Non è un caso che Calenda abbia fatto della sua campagna elettorale un esempio quasi paradigmatico della democrazia decidente: “Scegli un sindaco e non un partito”, il suo payoff esprime in modo quasi eversivo i connotati della scelta, accentuati dal deliberato rifiuto delle liste civetta e delle lenzuolate di candidati. Proposta snella, manageriale, che rifiuta deliberatamente ogni piacioneria e ogni ammiccamento ai diffusi vizi di Roma Capitale (l’unica città al mondo -credo- nella quale funzionari dell’azienda di trasporti falsificavano i titoli di viaggio). Come in certi film di Frank Capra (qualcuno ricorda “Mister Smith va a Washington”), Calenda si presenta come l’uomo comune capace, estraneo alle consorterie e alle conventicole e di esse nemico giurato, che viene a restituire al cittadino la sua arma assoluta: il potere di scegliere.

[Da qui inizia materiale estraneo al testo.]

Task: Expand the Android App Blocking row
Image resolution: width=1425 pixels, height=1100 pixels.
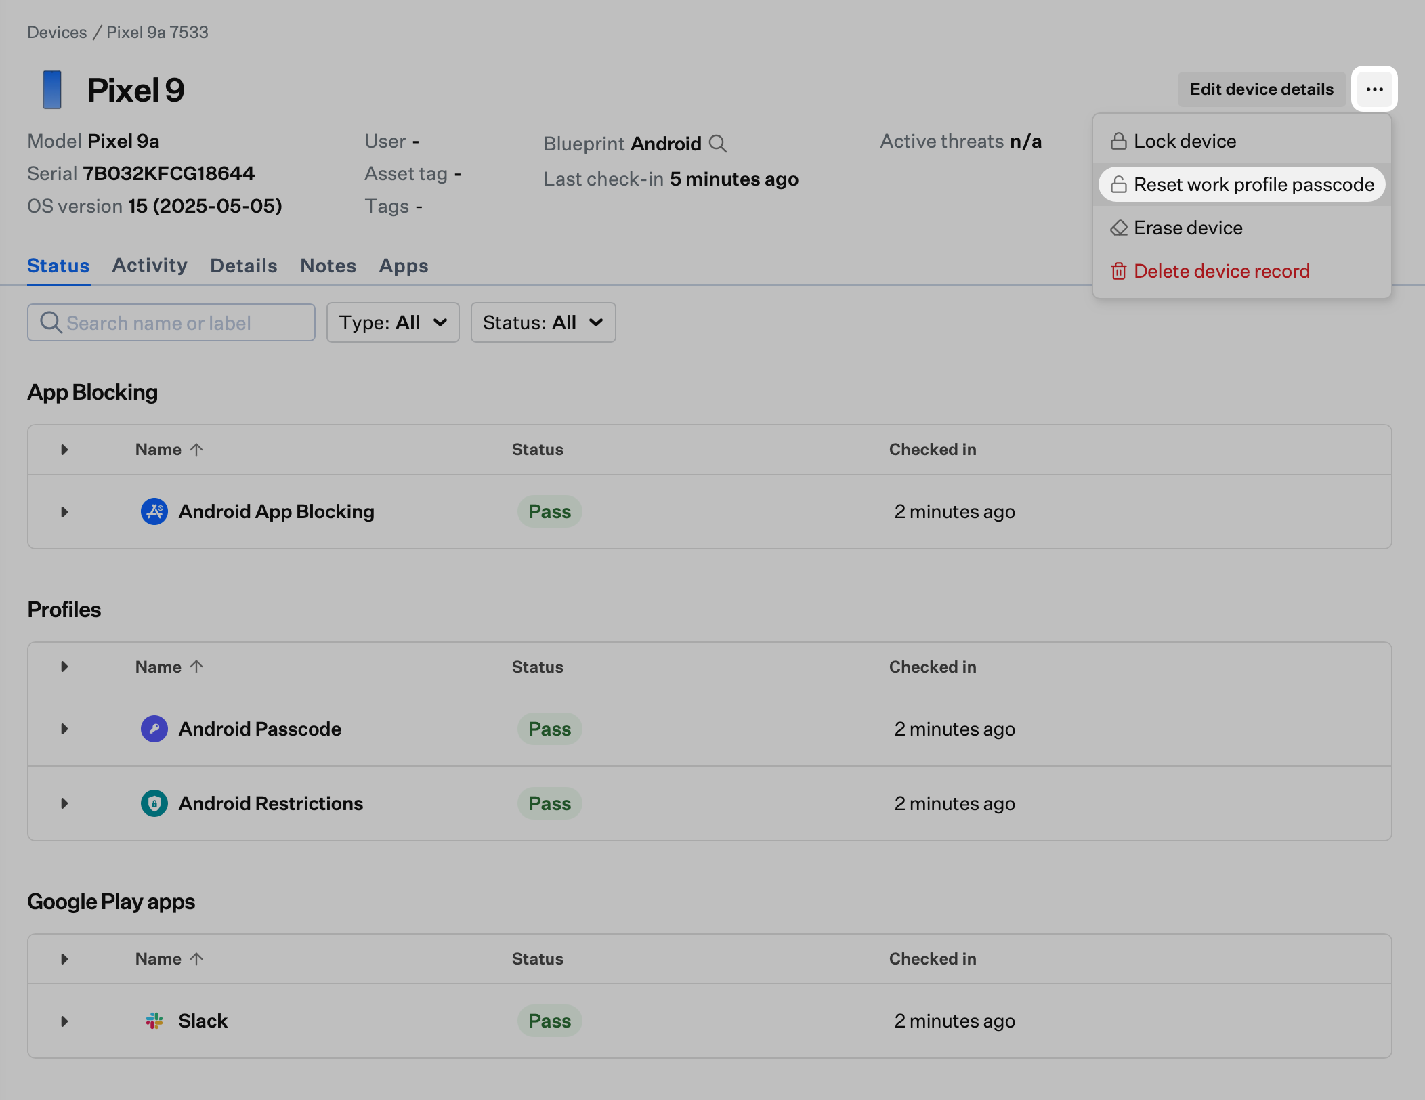Action: tap(64, 511)

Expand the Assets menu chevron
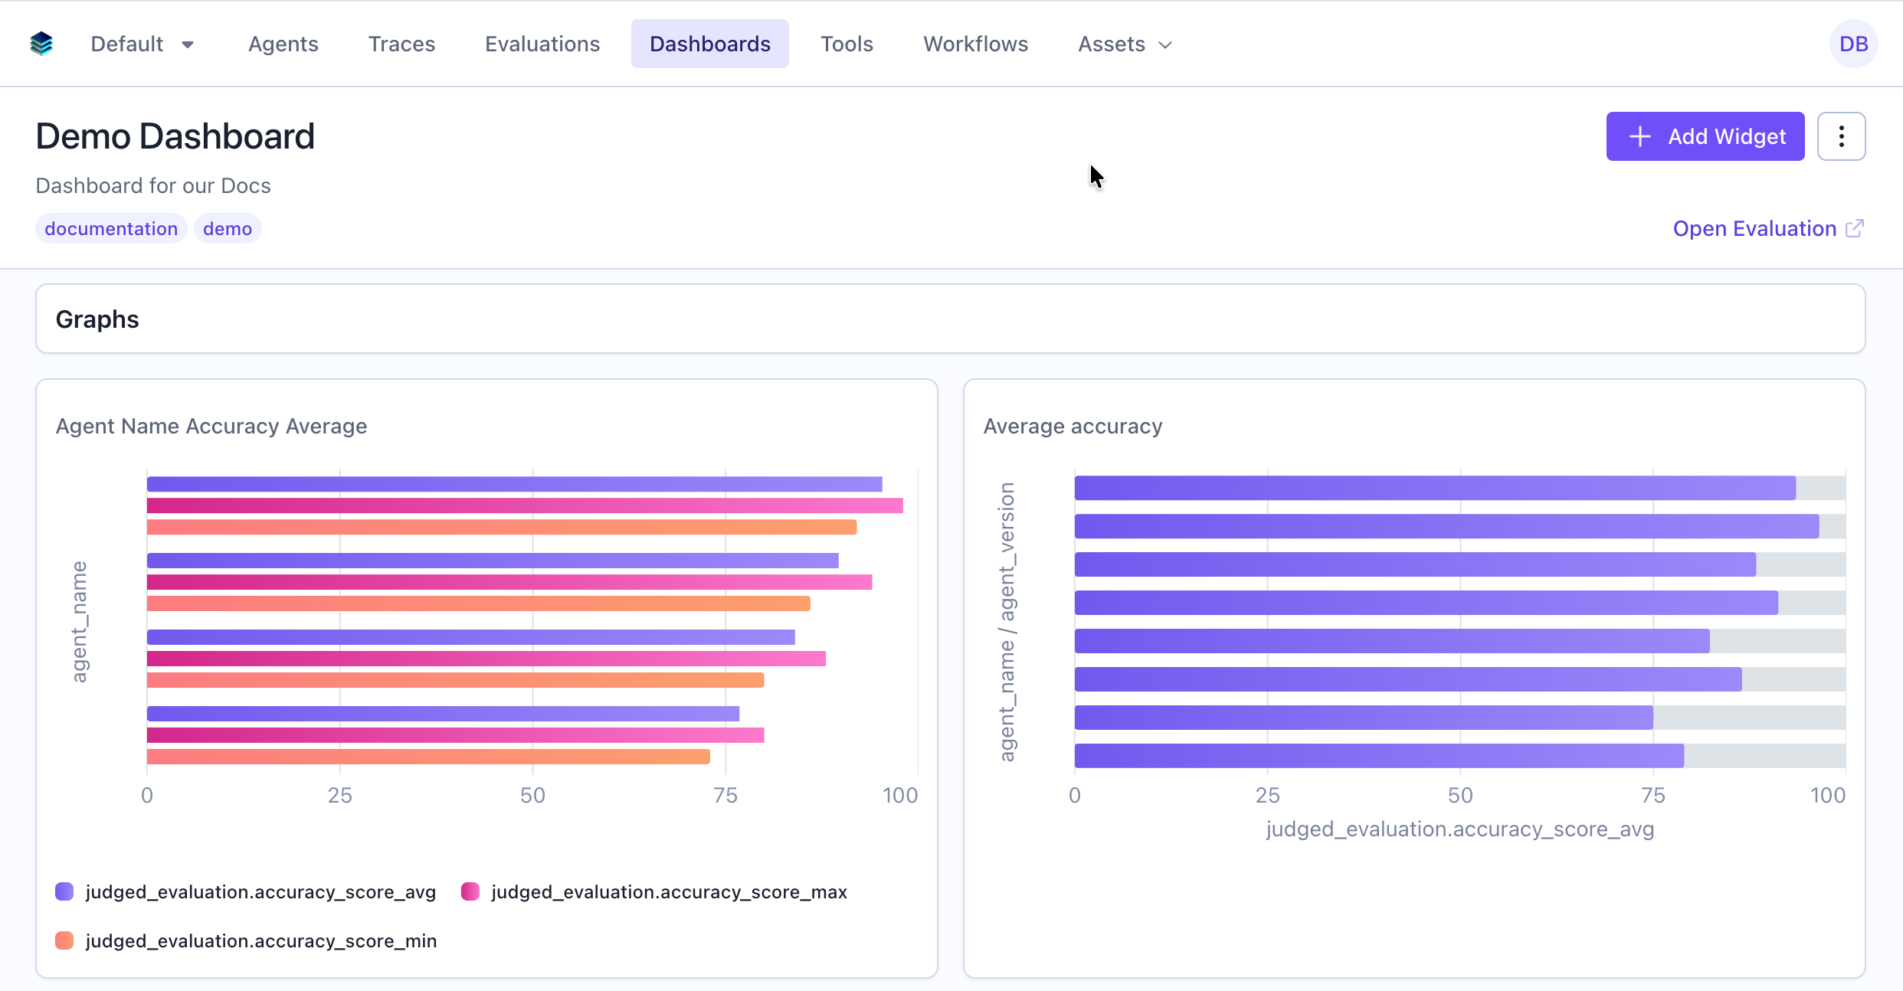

Funzionerà? Il successo di critica, cioè un risultato molto lusinghiero rispetto alla forza teorica dei partiti dell’area riformista, è sicuro. Ma resta l’incognita sull’ingresso al ballottaggio (nel quale probabilmente vincerebbe contro qualunque avversario). Il profeta disarmato competente e con le idee chiare riuscirà a prevalere sulla forza organizzata di partiti che -persa del tutto la loto funzione di mediazione sociale- sono però ancora potenti nella gestione e nell’elargizione dei rivoli di privilegi e di spesa pubblica, nelle sacche clientelari che come cisti e tumori persistono nel grande e malato organismo che è Roma?

Per Roma c’è da augurarselo. Per il passaggio dell’Italia a una democrazia vera, ossia decidente, ancora di più. Ma Roma -si sa- non fu costruita in un giorno. E nemmeno espugnata.